Напоминание, как искра, разгорелось в мучительном сознании Ренато. Он вспомнил последние слова Янины, жестокую сцену, где уволил ее на прерванной фразе. Возможно, это стало бы разоблачением преступления, о котором знали все, кроме него. С внезапным нетерпением он поднялся, взяв за руку Баутисту:

– Приведи Янину. Найди ее, позови. Быстро, это нужно. Приведи ее, Баутиста!


– Сеньор приказал позвать меня? Я пришла. Сеньор меня уволил и…

Твердая изящная рука Ренато сжала худую руку. Губы сжались в красную линию на чрезвычайно бледном лице, в зелено-голубых глазах вспыхнула искра, которая, исследуя, проникала так, словно угадывала.

– Я распорядился позвать тебя, чтобы ты заговорила, Янина. В первый раз я готов выслушать то, чего никогда не хотел слышать!

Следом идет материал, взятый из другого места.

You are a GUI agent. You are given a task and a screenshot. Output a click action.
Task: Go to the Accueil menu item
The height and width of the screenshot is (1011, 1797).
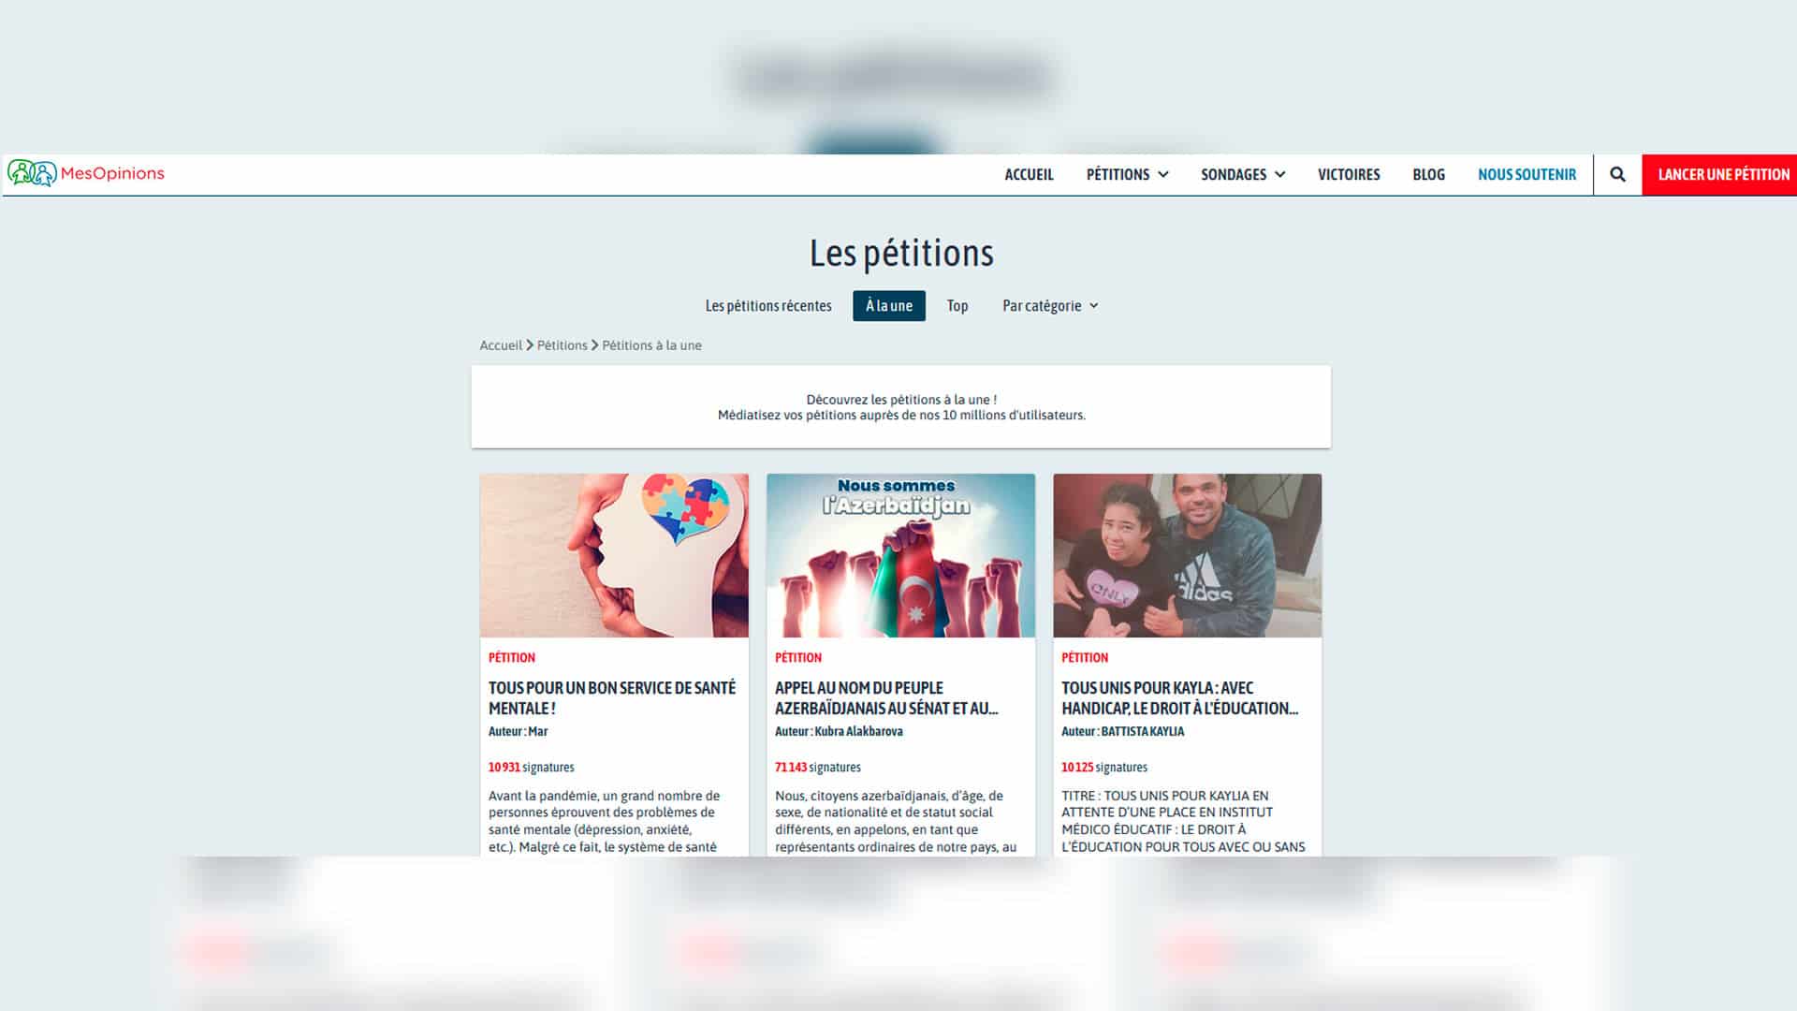pyautogui.click(x=1029, y=175)
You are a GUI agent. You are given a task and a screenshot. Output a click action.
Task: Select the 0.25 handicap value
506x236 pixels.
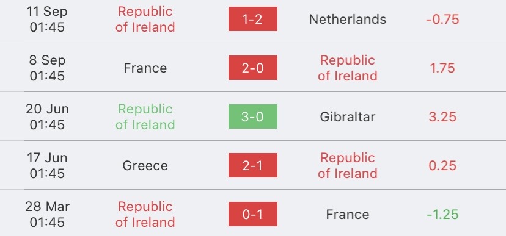(x=442, y=165)
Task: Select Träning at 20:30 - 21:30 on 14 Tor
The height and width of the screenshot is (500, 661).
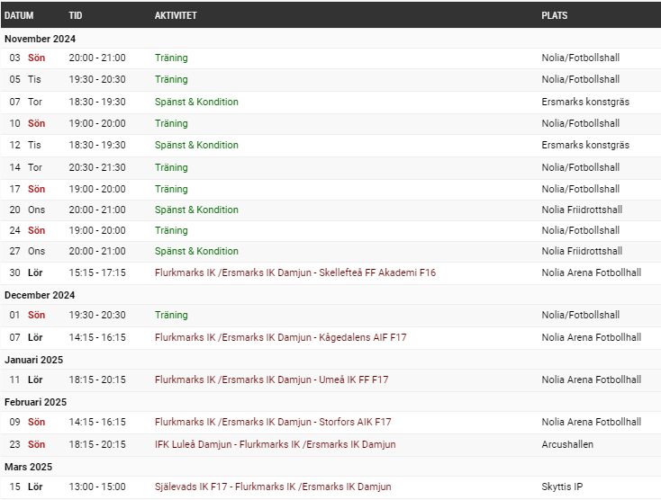Action: (171, 167)
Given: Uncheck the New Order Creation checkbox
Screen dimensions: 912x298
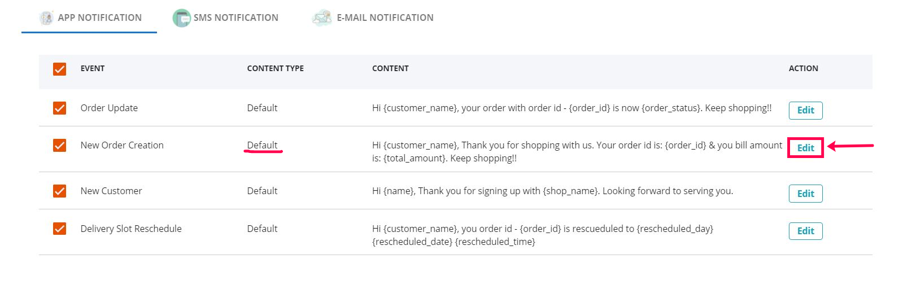Looking at the screenshot, I should tap(59, 145).
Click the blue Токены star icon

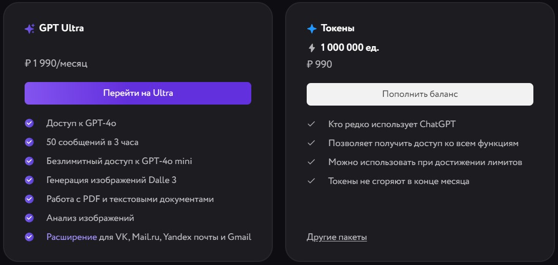pyautogui.click(x=312, y=29)
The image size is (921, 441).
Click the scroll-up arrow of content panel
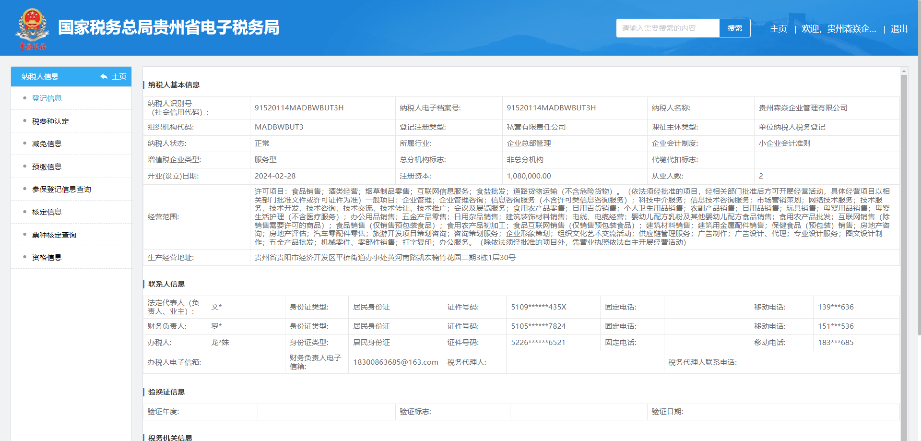[x=904, y=71]
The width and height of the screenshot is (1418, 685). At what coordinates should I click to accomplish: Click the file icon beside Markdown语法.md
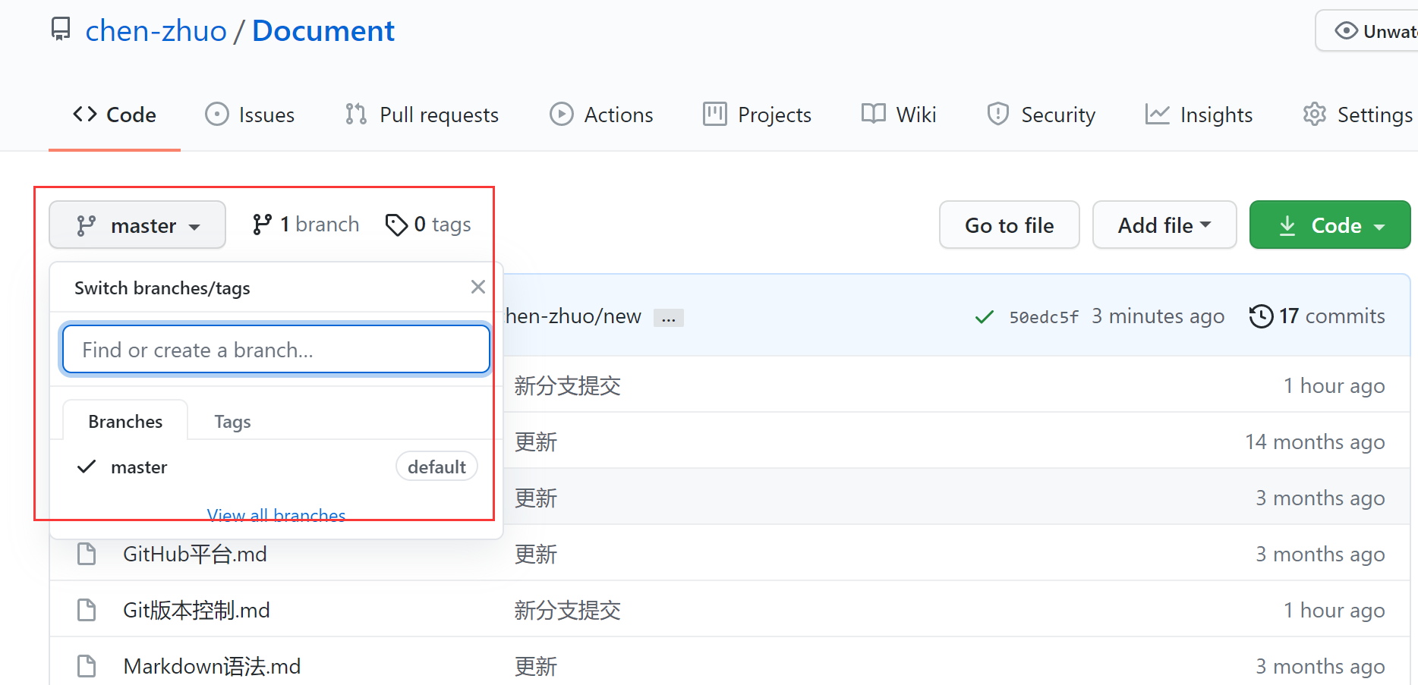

Скажи, что знаешь о ней без колебаний, тени, сомнений и лжи. Не клевещи, потому что она уже расплатилась жизнью за свои возможные дела, на кону твоя жизнь. Говори, Янина, говори! Ты сказала, что я прощал ей все… все… все…! Что я должен был ей простить?

Почему Янина дрожала? Почему под давлением суровых и изящных пальцев вздрагивала ее плоть, как будто в непередаваемом мучении? Как же она страстно желала быть здесь, рядом с ним, под огнем его глаз! Сколько раз она кусала до крови губы, чтобы не крикнуть Ренато Д`Отремон, что знает об Айме, что видела и слышала собственными глазами и ушами! Но теперь от дрожи подкашивались колени, она прошептала:

– Но… она мертва, сеньор. Я не должна говорить…

– Я приказываю тебе говорить, Янина, – разъярился Ренато.

– Теперь не могу, сеньор, – возразила Янина трясущимся голосом. – Теперь она там, покрыта чистым покрывалом на кровати невесты. Она закаменевшая, холодная… Ее тело, падая, было истерзано камнями. Ее прекрасное белое тело…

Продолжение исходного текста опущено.